La diagnosi in questi casi arriva sempre un po’ troppo tardi ed i malesseri anche psicologici per il paziente non sono da sottovalutare e le manifestazioni di abbattimento e depressione sono direttamente collegati alla sindrome celiaca. Per il paziente arrivare ad una diagnosi in questo caso è un vero e proprio traguardo, perché conoscere il proprio problema è sicuramente il primo passo per poterlo affrontare.

Malattia celiaca, tipi: la celiachia di tipo silente

È probabile che l’indagine medica si limiti alla ricerca della forma tipica o atipica di celiachia, ma esiste un vasto raggio di azione della sindrome autoimmune che vi sono anche le cosiddette forme silenti, ovvero quelle in cui non si manifestano sintomi importanti come diarrea, dolori o crampi addominali, mentre sono presenti gli anticorpi specifici contro il  glutine e l’atrofia dei villi intestinali.

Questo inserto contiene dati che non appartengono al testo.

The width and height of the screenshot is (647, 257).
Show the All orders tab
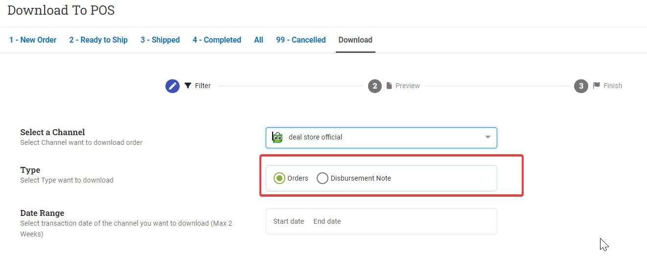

Nella forma silente di sindrome celiaca, i sintomi non sono palesi ma non è detto che non vi sono,,, ovvero la sindrome c’é ma non si vede. Il grado di compromissione della mucosa intestinale è molto elevato una volta che viene diagnosticata questa forma e può essere limitata solo grazie ad un’adeguata alimentazione priva di glutine.

La forma silente di celiachia è difficilmente diagnosticabile, con una diagnosi molto bassa: vengono individuati i tipi predisposti ovvero che manifestano positività agli anticorpi anti-gliadina AGA e agli anticorpi anti-endomisio EMA. Il fatto che la sindrome sia latente significa che non vi è un’acutizzazione degli effetti della celiachia, tuttavia esistono delle condizioni di stress come un lutto o un gravidanza o alcune infezioni del tratto gastrointestinale che possono accelerare la manifestazione di tutti gli effetti della sindrome celiaca.

Celiachia Potenziale

Ultima ma non meno sottovalutabile è la forma potenziale di celiachia, che viene diagnosticata anch’essa, come la latente, attraverso le analisi del sangue. I sintomi non sono ben marcati ed i danni ai villi intestinali possono essere ben stimati solo dopo biopsia gastrointestinale. In questa forma “potenziale” non vi sono sempre alterazioni della mucosa dei villi e non detto che vi sia un grado marcato di malassorbimento. I sintomi quindi possono anche non manifestarsi affatto, ma la potenzialità dello scatenarsi della patologia non è da sottovalutare.

Sia nella forma latente che in quella potenziale il consiglio rimane sempre lo stesso: effettuare tutti gli esami diagnostici di screening possibili e fare delle visite mediche ad intervalli regolari.